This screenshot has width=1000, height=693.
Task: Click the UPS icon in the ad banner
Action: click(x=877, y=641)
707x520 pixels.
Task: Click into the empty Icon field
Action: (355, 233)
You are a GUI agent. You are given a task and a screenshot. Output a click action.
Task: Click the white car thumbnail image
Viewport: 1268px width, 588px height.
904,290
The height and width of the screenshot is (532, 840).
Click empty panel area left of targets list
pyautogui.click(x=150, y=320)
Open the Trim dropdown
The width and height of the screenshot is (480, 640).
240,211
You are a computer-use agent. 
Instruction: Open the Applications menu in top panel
---
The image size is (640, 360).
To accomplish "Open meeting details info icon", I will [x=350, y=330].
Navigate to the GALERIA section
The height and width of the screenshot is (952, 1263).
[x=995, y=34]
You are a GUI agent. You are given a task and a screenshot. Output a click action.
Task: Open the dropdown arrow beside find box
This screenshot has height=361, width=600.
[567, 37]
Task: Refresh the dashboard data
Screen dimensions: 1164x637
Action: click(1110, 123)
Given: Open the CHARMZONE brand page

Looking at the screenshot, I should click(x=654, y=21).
* * *
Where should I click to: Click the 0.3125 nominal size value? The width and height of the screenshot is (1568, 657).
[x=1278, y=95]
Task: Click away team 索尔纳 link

### Aim of the task:
Only the lines above from the line with "Viewport: 1268px width, 588px height." to the line with "Instruction: Open the", those two lines included, should be reproduced exactly.

### Written reply:
Viewport: 1268px width, 588px height.
904,290
The height and width of the screenshot is (532, 840).
Click empty panel area left of targets list
pyautogui.click(x=150, y=320)
Open the Trim dropdown
The width and height of the screenshot is (480, 640).
240,211
You are a computer-use agent. 
Instruction: Open the Applications menu in top panel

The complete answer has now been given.